This Pastry Chef Trick Guarantees You’ll Have the Prettiest Cookies at Your Holiday Swap
When I worked at a café, I baked hundreds of cookies, muffins, and scones every week—enough to make even the most casual baker obsesses over the little details. One topic we bakers never tired of? How to get cookies to bake into perfectly round circles. We knew the variables: the type and amount of leavening, the temperature of the dough when it went into the oven, even the shape of the scooped dough (one pastry chef swore the bottom had to be completely flat for a perfect circle). But for all our talk, only one method ever proved reliable.

It came from a colleague who, while developing a cookie recipe, discovered that swirling a ring cutter around freshly baked cookies could shape them into neat circles. The key? Use a ring cutter an inch or two larger than the baked cookie, and do it immediately after taking the cookies out of the oven—while they’re still warm and barely set. Wait even a few minutes, and the cookies firm up, making it impossible to reshape.

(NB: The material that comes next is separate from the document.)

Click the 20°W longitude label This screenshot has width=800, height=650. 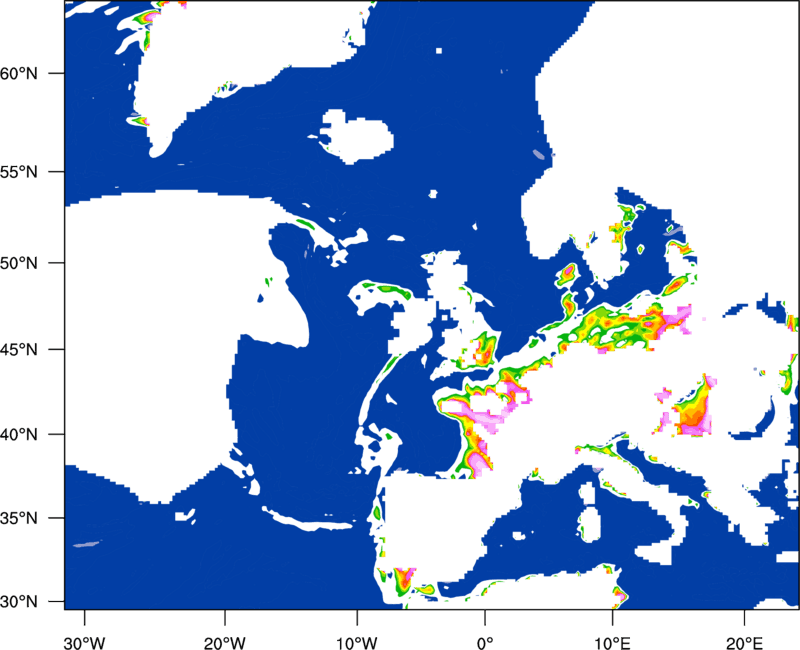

Of course, taste always trumps looks. When I bake for myself, I couldn’t care less if my cookies are wonky. But if you’re baking for a special occasion—say, a holiday swap, bake sale, or gift basket—where presentation matters, this trick is a game-changer. It takes less than two minutes to shape all the cookies on a rimmed baking sheet, and the result? Flawlessly round cookies that look like they came from a professional bakery.